# How Do I Make Change for a Dollar?

## Summary

Students will apply mathematics strategies of counting, adding, and subtracting decimal amounts to create change for a dollar.

## Objectives

• Students will apply mathematics strategies of counting, adding, and subtracting decimal amounts to create change for a dollar.
• Students will be introduced to the economics of making change when shopping.

• Math

• K
• 1st
• 2nd
• 3rd
• 4th
• 5th

## Class Time

• Total Time: 0-45 Minutes minutes

## Materials

• Coins for making change (one set per pair of students)
• U.S. Mint website to project images of coins (link: https://www.usmint.gov/news/image-library/circulating)
• A sheet listing 6 purchasing scenarios to act out (one per pair)
• A worksheet listing 3 scenarios to work out independently with space to write out math sentences (one per student)

## Lesson Steps

1. After introducing the students to the value of all currently circulating U.S. coins (including cents, nickels, dimes, quarters, half dollars and dollar coins), explain that the students will be exploring how to make change for a dollar.
2. Explain that there are different ways to make change: either subtract the cost from the amount given or count up from the cost until they reach the amount given. Today you will be counting up.
3. Ask one student to be the shopper and one to be the clerk to model the activity for the class. Explain that the shopper wants to purchase one pencil which costs 25 cents. Have the shopper give the clerk 1 dollar, and the clerk count aloud how much change to give back (have the clerk start at 25 cents and count out 50 cents, 75 cents, 1 dollar, giving back three quarters). Ask other students to be shopper and clerk and model another simulation for the class. Repeat until students grasp this concept.
4. Provide the students with a sheet listing 6 different scenarios to act out in pairs.
5. Once the students seem comfortable with making change, provide each student with 3 more scenarios to work out independently. Provide manipulatives to help the students visualize their work. Then have the students write out number sentences to show how they solved each problem.
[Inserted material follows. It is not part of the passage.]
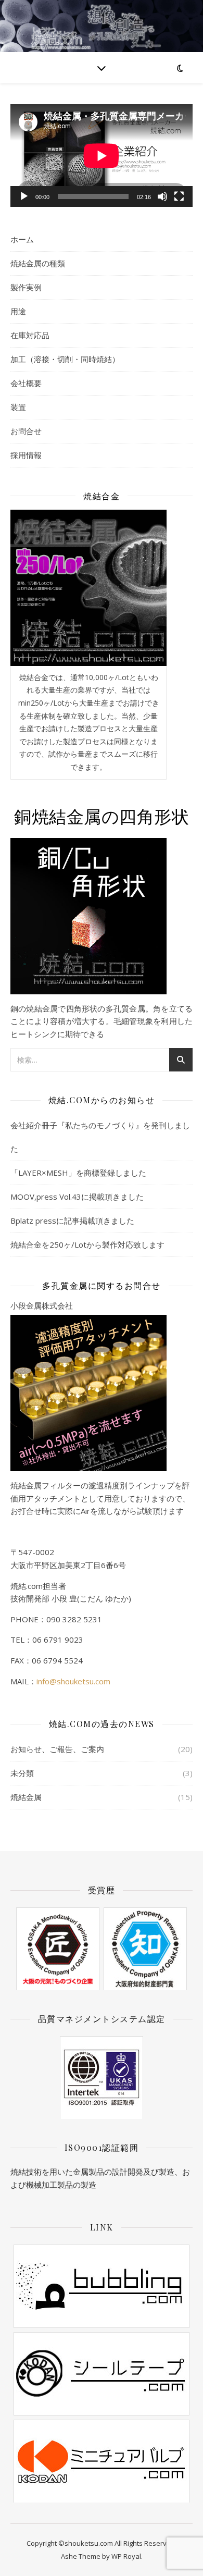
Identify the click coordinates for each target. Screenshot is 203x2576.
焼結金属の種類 (37, 263)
## Differentiated Learning Options

Have advanced students write and solve their own scenarios and use larger money amounts.

## Assess

• Observe group interactions for comprehension of the lesson objectives.
• Assess each student's worksheet of math sentences for comprehension of the lesson objectives.

## Common Core Standards

Discipline: Math Domain: 2.OA Operations and Algebraic Thinking Grade(s): Grade 2 Cluster: Add and subtract within 20 Standards:
• 2.OA.2. Solve word problems that call for addition of three whole numbers whose sum is less than or equal to 20, eg, by using objects, drawings, and equations with a symbol for the unknown number to represent the problem.

## National Standards

Discipline: Mathematics Domain: K-2 Number and Operations Cluster: Compute fluently and make reasonable estimates. Grade(s): Grades K–2 Standards: In K through grade 2 all students should
• develop and use strategies for whole-number computations, with a focus on addition and subtraction;
• develop fluency with basic number combinations for addition and subtraction; and
• use a variety of methods and tools to compute, including objects, mental computation, estimation, paper and pencil, and calculators.
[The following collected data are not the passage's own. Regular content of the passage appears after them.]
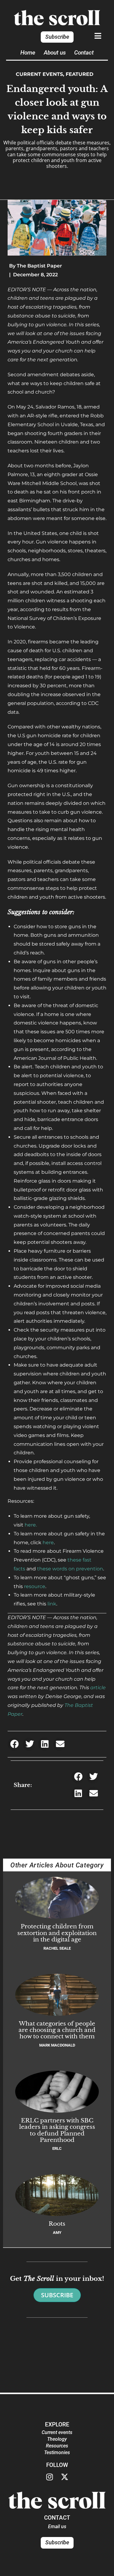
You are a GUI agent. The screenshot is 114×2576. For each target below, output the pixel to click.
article (98, 1687)
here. (31, 1525)
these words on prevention (70, 1569)
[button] (14, 1744)
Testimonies (57, 2452)
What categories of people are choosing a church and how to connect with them (57, 2030)
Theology (57, 2439)
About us (55, 52)
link (51, 1604)
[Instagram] (49, 2477)
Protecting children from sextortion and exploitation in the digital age (57, 1933)
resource (34, 1586)
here (48, 1542)
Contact (84, 52)
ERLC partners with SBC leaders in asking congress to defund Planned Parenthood (57, 2130)
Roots (57, 2223)
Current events (39, 74)
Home (27, 52)
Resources (57, 2446)
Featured (79, 74)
Discipline: Mathematics Domain: K-2 Number and Operations Cluster: Understand meanings of operations and how they relate to one another. Grade(s): Grades K–2 Standards: In K through grade 2 all students should
• understand various meanings of addition and subtraction of whole numbers and the relationship between the two operations;
• understand the effects of adding and subtracting whole numbers; and
• understand situations that entail multiplication and division, such as equal groupings of objects and sharing equally.

Discipline: Mathematics Domain: K-2 Number and Operations Cluster: Understand numbers, ways of representing numbers, relationships among numbers, and number systems. Grade(s): Grades K–2 Standards: In K through grade 2 all students should
• count with understanding and recognize "how many" in sets of objects;
• use multiple models to develop initial understandings of place value and the base-ten number system;
• develop understanding of the relative position and magnitude of whole numbers and of ordinal and cardinal numbers and their connections;
• develop a sense of whole numbers and represent and use them in flexible ways, including relating, composing, and decomposing numbers;
• connect number words and numerals to the quantities they represent, using various physical models and representations; and
• understand and represent commonly used fractions, such as 1/4, 1/3, and 1/2.